The Japanese economy
slipped into recession in the third quarter, a surprisingly poor performance
that could delay a planned sales tax hike.
Gross domestic product shrank by an annualized 1.6% in the three
months ended September, Japan's Cabinet Office said Monday. The result was much
worse than the 2.2% expansion expected by economists.
On a quarterly basis, Japan's GDP declined by 0.4% as business
investment slipped.

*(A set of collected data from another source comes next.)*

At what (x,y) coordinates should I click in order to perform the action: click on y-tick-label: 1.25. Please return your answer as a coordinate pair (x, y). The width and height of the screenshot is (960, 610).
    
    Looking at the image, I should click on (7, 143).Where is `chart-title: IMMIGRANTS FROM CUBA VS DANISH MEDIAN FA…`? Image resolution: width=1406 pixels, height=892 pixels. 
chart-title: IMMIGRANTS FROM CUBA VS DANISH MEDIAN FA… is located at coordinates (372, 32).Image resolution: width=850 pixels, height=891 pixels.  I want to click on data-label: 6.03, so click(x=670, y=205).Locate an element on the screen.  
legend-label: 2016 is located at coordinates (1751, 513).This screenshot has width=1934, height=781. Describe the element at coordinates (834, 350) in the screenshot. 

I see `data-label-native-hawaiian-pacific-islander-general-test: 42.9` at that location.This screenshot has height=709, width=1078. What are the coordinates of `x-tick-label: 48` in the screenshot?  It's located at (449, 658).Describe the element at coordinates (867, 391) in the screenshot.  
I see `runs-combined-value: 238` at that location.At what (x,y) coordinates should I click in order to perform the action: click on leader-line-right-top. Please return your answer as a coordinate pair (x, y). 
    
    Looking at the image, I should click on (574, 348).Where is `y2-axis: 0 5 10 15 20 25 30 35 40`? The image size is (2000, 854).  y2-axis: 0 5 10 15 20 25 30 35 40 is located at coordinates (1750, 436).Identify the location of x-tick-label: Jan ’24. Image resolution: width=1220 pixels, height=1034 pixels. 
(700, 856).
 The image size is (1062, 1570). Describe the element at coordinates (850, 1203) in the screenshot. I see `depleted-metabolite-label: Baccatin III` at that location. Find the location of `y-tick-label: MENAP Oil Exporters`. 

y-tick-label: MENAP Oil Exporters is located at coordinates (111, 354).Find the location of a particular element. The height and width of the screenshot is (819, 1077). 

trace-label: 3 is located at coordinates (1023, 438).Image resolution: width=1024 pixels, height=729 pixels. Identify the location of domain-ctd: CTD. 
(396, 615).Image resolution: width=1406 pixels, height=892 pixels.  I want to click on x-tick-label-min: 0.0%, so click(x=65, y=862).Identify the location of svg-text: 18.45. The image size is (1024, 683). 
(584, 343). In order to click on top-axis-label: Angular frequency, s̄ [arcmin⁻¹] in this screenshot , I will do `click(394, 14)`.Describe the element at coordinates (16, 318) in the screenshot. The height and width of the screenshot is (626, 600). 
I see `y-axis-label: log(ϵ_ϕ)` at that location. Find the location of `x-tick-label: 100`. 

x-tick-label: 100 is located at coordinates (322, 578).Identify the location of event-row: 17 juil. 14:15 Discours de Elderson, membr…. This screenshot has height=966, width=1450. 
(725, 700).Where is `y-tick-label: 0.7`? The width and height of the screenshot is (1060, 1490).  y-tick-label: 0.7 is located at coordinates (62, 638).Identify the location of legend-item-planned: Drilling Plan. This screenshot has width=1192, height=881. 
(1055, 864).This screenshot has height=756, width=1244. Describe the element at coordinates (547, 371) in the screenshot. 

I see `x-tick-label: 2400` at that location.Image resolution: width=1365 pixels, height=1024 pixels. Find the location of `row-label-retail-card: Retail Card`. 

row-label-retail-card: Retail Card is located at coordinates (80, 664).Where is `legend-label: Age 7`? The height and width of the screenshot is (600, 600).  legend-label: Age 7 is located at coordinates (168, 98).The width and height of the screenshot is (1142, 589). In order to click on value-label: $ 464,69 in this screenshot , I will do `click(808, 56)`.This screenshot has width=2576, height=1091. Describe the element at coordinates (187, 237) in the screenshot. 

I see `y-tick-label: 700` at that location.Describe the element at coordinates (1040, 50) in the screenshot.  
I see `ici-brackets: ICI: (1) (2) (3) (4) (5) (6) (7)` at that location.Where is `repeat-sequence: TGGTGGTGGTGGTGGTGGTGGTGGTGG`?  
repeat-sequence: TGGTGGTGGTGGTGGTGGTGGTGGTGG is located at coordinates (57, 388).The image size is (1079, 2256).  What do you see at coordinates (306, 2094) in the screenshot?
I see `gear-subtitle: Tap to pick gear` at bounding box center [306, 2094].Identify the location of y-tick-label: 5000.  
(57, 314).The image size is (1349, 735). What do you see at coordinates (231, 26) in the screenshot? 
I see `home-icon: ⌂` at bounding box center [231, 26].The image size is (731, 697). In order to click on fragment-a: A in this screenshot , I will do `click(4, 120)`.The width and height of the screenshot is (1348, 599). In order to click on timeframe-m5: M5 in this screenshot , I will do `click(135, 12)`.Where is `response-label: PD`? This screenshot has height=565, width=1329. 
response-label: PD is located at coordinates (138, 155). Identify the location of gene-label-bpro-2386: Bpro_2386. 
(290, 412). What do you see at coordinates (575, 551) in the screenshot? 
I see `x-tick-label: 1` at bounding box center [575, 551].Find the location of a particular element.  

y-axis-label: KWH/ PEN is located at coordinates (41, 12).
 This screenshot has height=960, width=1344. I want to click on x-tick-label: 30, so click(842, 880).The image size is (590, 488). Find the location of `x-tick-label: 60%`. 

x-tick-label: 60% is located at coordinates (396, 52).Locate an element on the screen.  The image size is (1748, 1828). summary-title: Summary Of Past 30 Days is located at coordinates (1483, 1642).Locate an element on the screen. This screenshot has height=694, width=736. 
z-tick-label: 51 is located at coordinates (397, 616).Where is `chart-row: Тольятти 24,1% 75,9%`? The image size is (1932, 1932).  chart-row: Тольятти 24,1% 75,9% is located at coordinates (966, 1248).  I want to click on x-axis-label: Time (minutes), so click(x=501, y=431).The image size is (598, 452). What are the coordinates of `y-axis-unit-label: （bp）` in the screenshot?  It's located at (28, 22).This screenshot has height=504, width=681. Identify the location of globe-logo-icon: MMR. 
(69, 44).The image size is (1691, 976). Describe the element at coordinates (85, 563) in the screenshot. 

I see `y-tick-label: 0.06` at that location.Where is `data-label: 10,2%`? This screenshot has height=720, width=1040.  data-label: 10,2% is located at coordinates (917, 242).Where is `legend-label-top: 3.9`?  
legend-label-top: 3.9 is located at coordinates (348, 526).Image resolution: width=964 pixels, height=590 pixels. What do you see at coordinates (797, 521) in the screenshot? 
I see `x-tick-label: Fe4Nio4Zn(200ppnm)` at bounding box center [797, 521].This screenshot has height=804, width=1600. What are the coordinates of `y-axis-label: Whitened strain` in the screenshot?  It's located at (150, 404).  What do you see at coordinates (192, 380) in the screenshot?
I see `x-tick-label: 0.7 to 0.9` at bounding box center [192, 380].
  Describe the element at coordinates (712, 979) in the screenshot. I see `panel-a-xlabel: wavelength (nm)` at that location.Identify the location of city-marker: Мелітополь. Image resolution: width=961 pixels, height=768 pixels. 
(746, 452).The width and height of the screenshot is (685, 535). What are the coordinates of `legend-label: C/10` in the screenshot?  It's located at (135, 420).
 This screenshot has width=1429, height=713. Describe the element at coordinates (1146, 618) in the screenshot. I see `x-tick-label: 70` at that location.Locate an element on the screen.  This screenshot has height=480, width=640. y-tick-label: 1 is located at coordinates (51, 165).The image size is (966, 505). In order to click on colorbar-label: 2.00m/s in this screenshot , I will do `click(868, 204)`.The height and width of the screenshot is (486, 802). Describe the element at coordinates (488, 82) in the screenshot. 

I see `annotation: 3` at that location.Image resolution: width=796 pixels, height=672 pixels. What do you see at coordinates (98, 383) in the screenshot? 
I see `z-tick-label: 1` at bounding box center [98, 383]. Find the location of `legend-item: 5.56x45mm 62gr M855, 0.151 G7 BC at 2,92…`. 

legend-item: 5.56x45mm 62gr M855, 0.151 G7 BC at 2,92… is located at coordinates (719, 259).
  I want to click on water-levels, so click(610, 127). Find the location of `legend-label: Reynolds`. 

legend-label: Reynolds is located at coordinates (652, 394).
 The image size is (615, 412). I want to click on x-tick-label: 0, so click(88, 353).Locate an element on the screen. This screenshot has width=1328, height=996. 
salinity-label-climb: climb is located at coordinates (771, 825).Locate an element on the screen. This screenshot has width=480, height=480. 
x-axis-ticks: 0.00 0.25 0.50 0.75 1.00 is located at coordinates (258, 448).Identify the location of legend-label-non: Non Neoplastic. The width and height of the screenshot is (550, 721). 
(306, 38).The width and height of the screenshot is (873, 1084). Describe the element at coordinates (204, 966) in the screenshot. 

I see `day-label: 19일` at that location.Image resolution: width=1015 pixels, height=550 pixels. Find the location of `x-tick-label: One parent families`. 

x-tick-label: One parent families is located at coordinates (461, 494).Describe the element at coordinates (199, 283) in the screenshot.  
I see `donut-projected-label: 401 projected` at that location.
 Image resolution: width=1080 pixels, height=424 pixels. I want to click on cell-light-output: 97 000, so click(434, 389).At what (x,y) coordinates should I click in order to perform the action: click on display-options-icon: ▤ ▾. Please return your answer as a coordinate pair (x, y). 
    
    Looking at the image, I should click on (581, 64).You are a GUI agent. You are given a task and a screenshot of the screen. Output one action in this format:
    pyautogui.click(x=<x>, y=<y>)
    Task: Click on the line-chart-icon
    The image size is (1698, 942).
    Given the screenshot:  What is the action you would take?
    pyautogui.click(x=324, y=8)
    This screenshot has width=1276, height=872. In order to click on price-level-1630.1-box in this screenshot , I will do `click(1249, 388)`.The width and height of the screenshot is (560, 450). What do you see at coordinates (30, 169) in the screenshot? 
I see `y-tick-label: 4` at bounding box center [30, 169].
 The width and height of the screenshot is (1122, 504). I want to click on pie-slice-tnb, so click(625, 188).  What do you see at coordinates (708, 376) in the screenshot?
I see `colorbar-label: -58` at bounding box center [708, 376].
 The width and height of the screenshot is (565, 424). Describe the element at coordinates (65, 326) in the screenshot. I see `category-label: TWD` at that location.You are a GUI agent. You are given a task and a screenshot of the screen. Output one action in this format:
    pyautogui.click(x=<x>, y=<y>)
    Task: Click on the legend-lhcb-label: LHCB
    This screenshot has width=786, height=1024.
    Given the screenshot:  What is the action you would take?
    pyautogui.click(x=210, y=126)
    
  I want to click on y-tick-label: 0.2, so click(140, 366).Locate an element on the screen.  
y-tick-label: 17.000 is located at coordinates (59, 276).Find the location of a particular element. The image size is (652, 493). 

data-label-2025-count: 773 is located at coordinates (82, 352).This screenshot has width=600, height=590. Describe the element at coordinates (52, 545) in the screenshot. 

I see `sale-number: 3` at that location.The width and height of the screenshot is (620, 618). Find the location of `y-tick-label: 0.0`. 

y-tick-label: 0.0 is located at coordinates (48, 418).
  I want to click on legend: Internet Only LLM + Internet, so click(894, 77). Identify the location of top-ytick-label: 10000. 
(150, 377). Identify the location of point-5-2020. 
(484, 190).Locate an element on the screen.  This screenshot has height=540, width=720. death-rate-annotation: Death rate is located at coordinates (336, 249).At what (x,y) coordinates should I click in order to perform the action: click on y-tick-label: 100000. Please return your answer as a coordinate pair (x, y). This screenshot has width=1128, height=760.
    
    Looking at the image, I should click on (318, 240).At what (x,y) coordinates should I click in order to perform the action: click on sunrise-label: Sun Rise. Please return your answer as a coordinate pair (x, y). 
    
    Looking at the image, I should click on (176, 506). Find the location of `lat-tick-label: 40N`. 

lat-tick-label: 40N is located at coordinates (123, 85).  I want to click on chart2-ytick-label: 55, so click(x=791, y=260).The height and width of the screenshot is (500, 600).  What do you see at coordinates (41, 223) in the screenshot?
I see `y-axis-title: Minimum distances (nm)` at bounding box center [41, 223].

Economies are commonly described as being in a technical
recession after two straight quarterly contractions.
The disappointing result comes as Japan faces a full slate of
questions over tax policy and the country's plan for economic revival -- dubbed
"Abenomics."
Japan's consumption tax was increased to 8% in April in a bid to
improve the country's fiscal position, and the government is now agonizing over
whether it should implement an additional bump to 10%. The first increase set
off a boom and bust cycle that wiped out growth in the second quarter, as
consumers drastically changed their spending patterns.
The question is whether Japan's fragile recovery can withstand
another tax increase -- and whether Prime Minster Shinzo Abe has enough
political capital to make his decision on the matter stick.
Speculation has mounted in recent days that Abe will call for
snap elections, to take place in December, that would reset Japan's election
clock and give the prime minster the mandate he needs to delay the tax hike.
"In light of the sharp fall in today's preliminary
estimate, it now looks likely that Abe will call off the hike and announce snap
elections," Marcel Thieliant of Capital Economics said in a research note.
Abe has received some surprise support from the Bank of Japan in
recent weeks, which announced on the final day of October that it would go for
broke and expand its already aggressive stimulus plan.
The idea is that further easing, combined with government
spending and structural reforms, will stave off deflation, leading to more
robust growth for the world's third-largest economy.